About this task :: Lines containing "screenshot" should be pulled from the material below.

Entries supplied ::
□ □ □ □ □

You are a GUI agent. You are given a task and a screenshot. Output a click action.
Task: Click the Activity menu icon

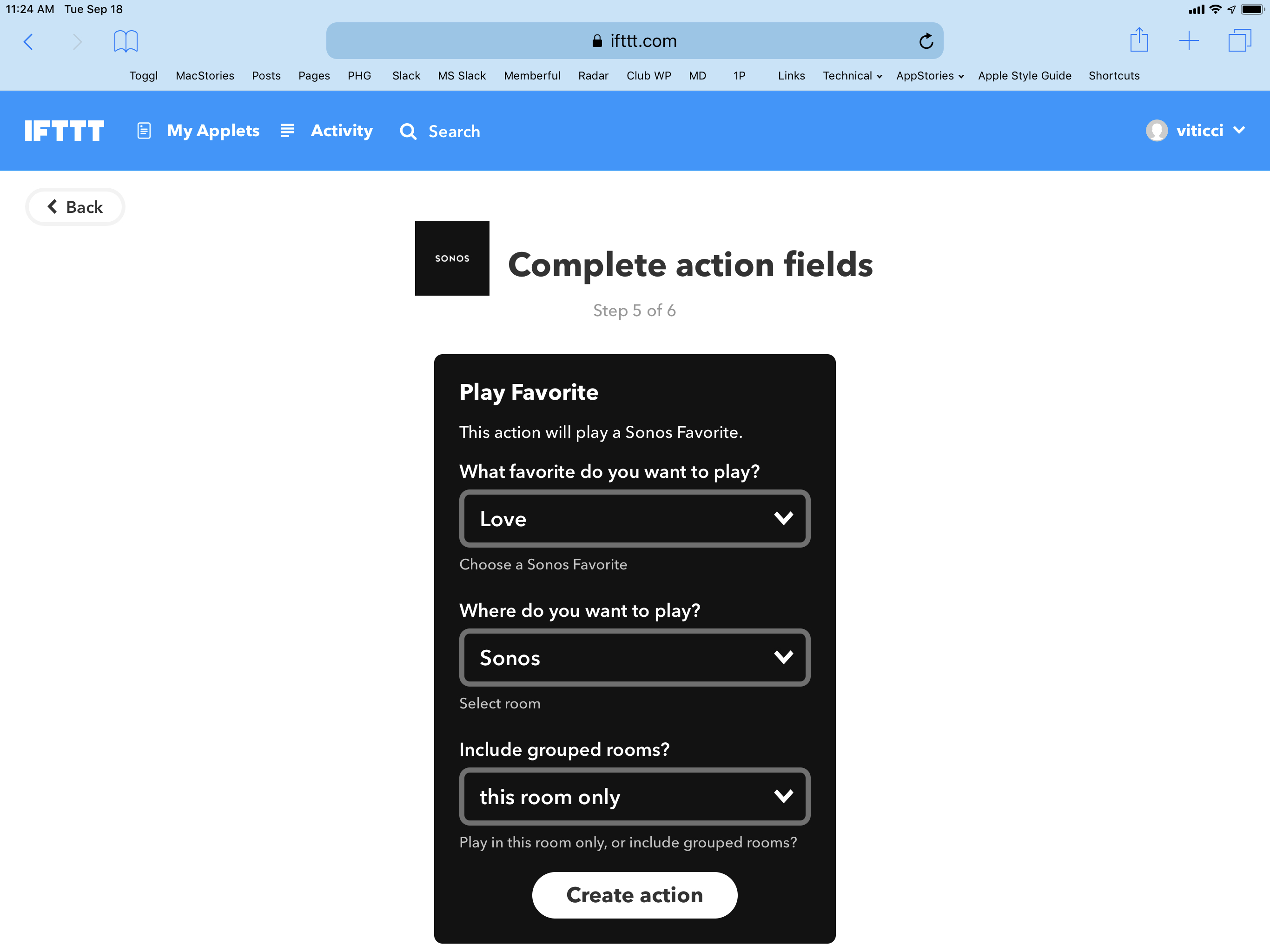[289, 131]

□ □ □ □ □

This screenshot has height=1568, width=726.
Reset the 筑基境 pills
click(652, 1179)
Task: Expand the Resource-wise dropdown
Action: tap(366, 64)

□ □ □ □ □

Task output ::
You are a GUI agent. You are given a task and a screenshot. Output a click action.
This screenshot has height=1568, width=726.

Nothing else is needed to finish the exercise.